Stefan closed his eyes and whimpered again. Someone just walking in the door and shoving him over, someone he’d never seen before, someone just hammering into him and coming, then pulling out and walking back out, just leaving him there on the floor—
“Might keep it up for a week, two, maybe even a month if you fought me and tried to keep your legs closed. But I bet you’d like it. I bet I’d come round and you’d spread your legs the minute you heard a key in the lock.”
“Yes, Sir,” Stefan whispered. He was shaking. His fingers were damp. His bare legs were cold. He’d always be cold, naked and bound in steel in the flat. Except for Daz’s c**k, burning hot and filling him up. Apart from the semen staining his skin. Apart from stranger’s hands holding him open.
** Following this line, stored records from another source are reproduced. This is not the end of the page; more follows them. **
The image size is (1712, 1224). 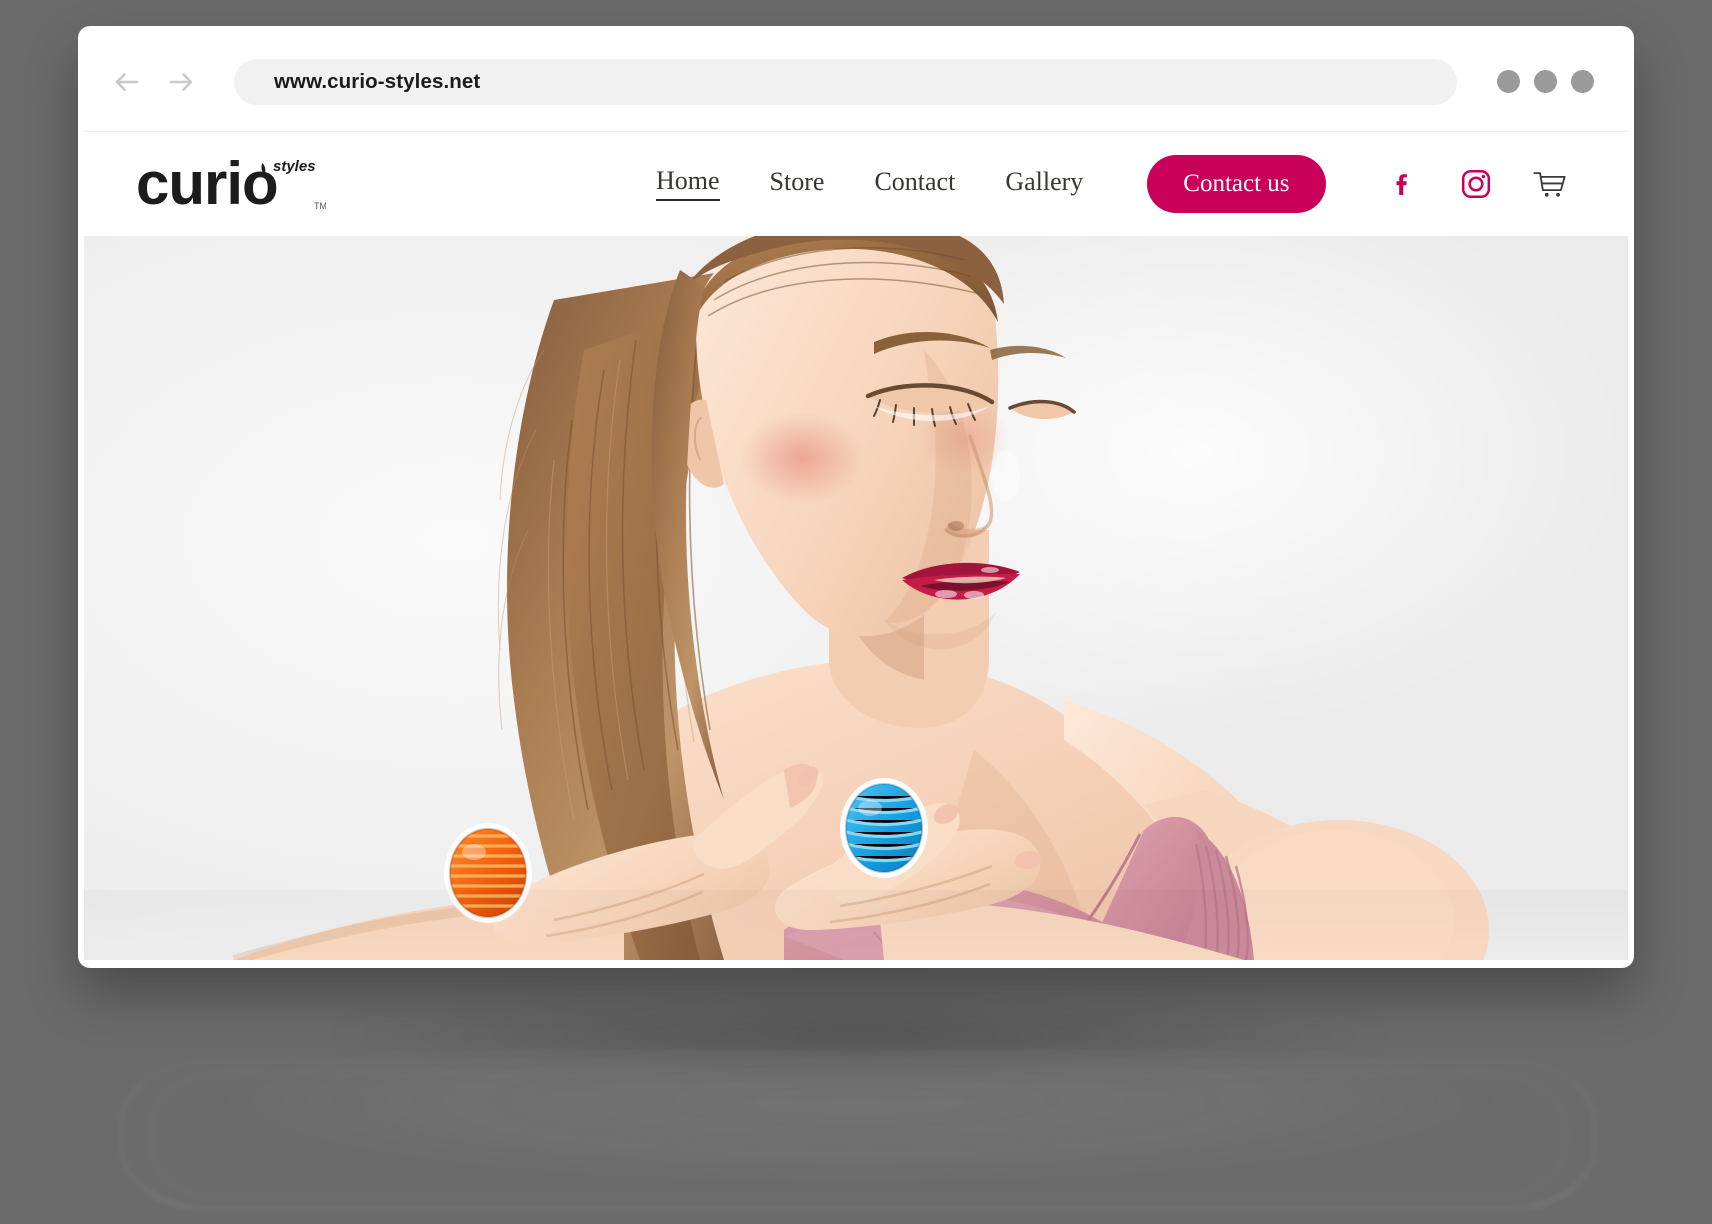 I want to click on back-button, so click(x=127, y=82).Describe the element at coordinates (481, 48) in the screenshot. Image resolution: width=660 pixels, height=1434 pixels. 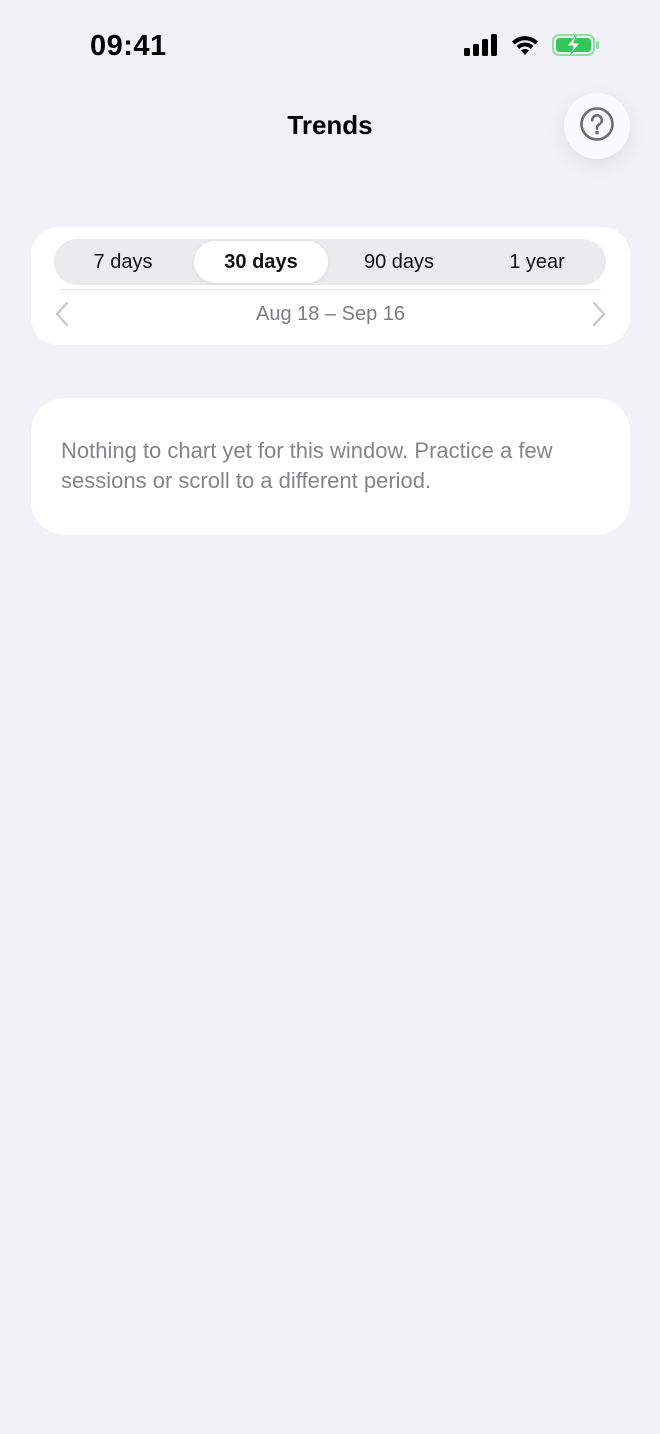
I see `cellular-signal-icon` at that location.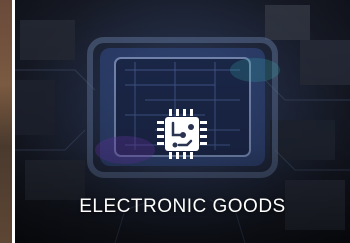 The image size is (350, 243). Describe the element at coordinates (6, 122) in the screenshot. I see `previous-card-edge` at that location.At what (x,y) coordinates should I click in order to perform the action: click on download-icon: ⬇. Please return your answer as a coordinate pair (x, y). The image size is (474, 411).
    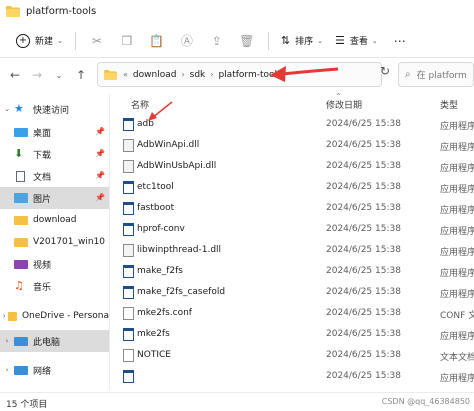
    Looking at the image, I should click on (19, 154).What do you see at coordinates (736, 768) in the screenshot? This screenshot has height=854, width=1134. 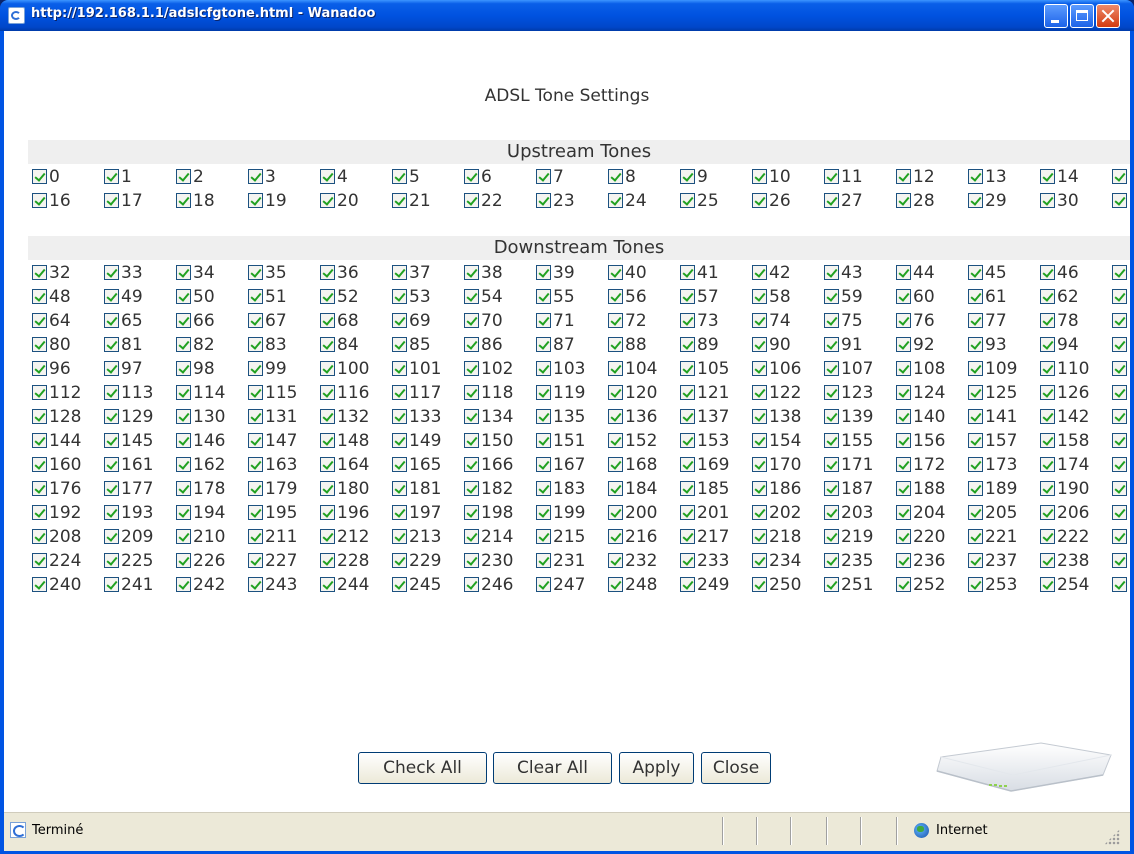 I see `close-button: Close` at bounding box center [736, 768].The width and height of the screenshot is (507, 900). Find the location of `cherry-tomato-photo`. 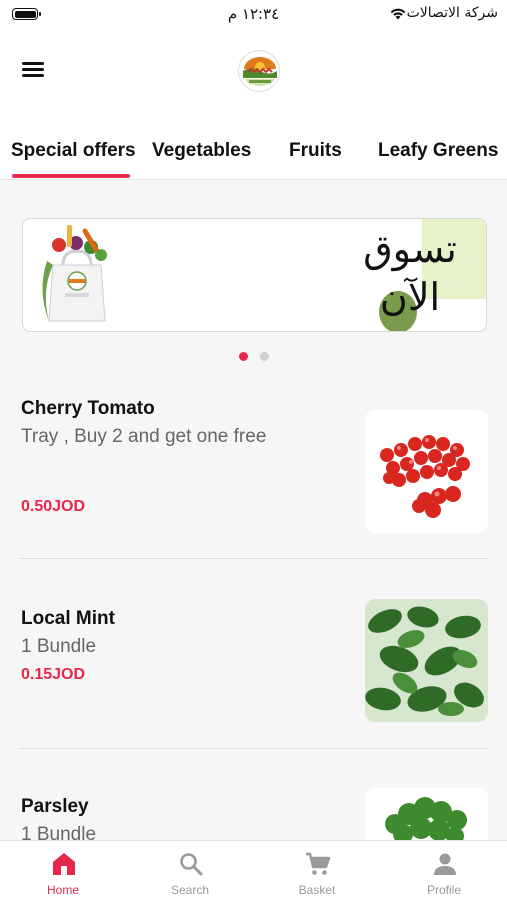

cherry-tomato-photo is located at coordinates (426, 472). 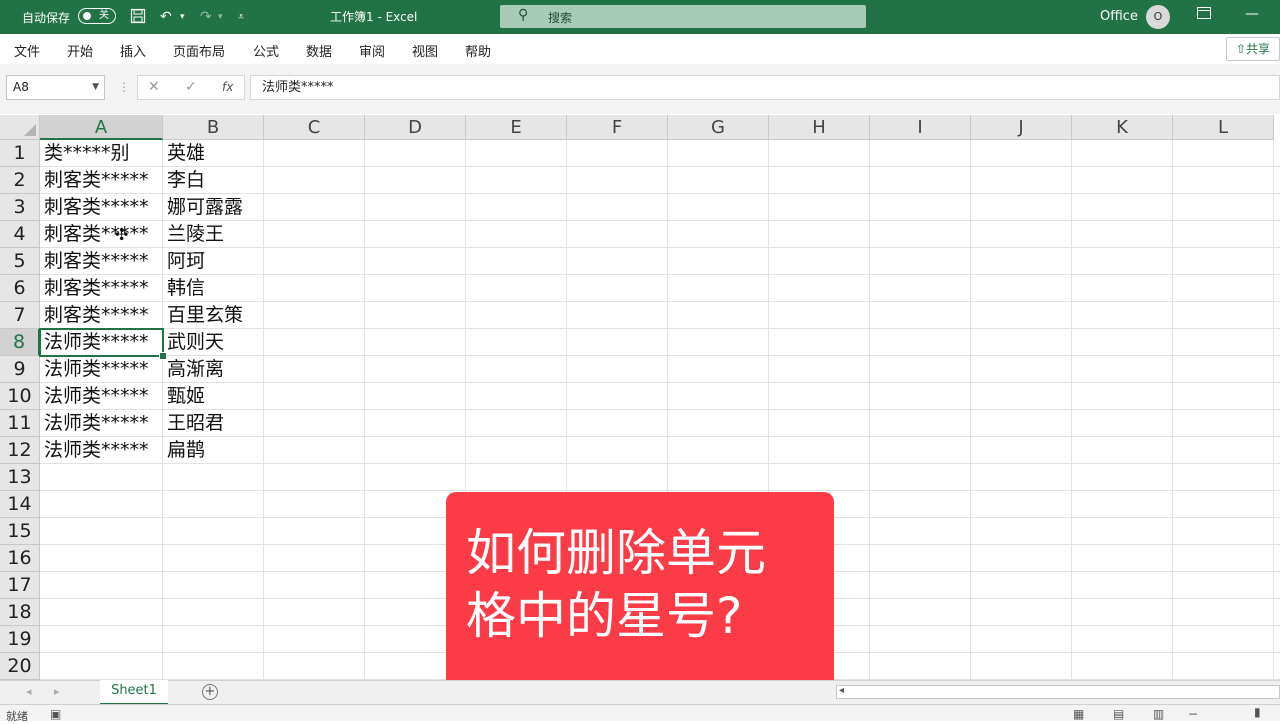 What do you see at coordinates (191, 87) in the screenshot?
I see `enter-icon: ✓` at bounding box center [191, 87]. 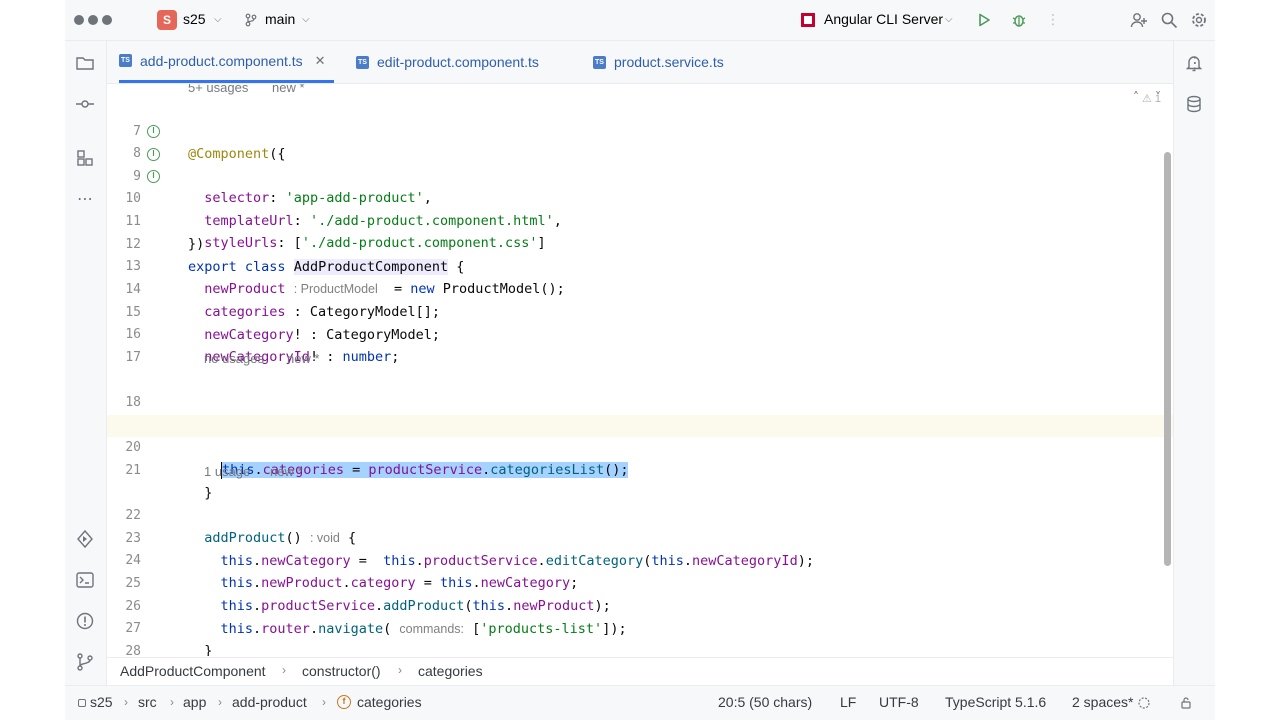 I want to click on tab-edit-product: TS edit-product.component.ts, so click(x=448, y=62).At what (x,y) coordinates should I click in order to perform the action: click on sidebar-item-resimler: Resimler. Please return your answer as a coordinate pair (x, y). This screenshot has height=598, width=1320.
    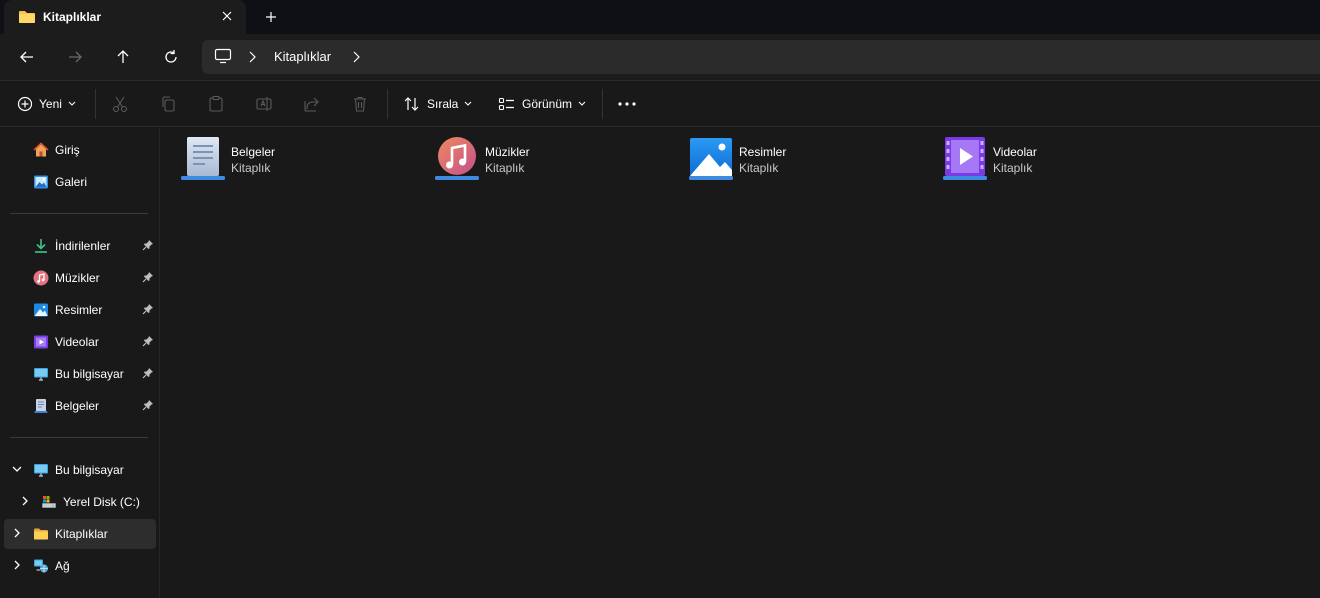
    Looking at the image, I should click on (80, 310).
“Maybe I’d keep you like that all the time. Could make a lot of money off you.”
Stefan gasped. His thighs clenched. Fire exploded up his spine. He shuddered against the bricks. There wasn’t enough air, and his chest heaved for greedy gulps of it.
“Sir—Sir, Sir…”
The alley shivered back into view, Daz’s voice deep and dark in his ear.
“Did you just get off to the thought of strangers using you like a blow-up doll?”
Stefan swallowed, and slowly pulled his fingers out of his boxers.
“Y-yes, Sir.”
“Then maybe they’d be your reward when you learned your place.”
“Yes, Sir.”
“Don’t go near my boyfriend again. And don’t come to the house unless I tell you. You got it?”
“Yes, Sir.”
The phone cut out, and Stefan stared blindly at the opposite wall. f**k. He was—f**k. He was standing in an alley, between stinking bins of three-day-old pizza and Chinese food, with his jeans around his ankles and damp underwear. Because…because a guy who’d f****d him just one time had threatened to keep him prisoner in his flat and rent him out to strangers.
The self-loathing rose up like a wave.
“Sick,” Stefan whispered. “Sick, sick, sick, sick!”
He scrambled for his jeans. They were stained from the ground, sticky with something dubious, and he wanted to cry at the sight he must have made. Sick in the head, sick in the head, so f****d up.
Thirty quid was lying around his flat.
Fuck—anything. f**k the electric bill, and the job interview he’d landed next week in Bradford. f**k it all.
He’d spend that thirty on weed, and smoke it until he stopped shaking.
Until he stopped thinking.
Maybe, even, until he stopped being himself at all.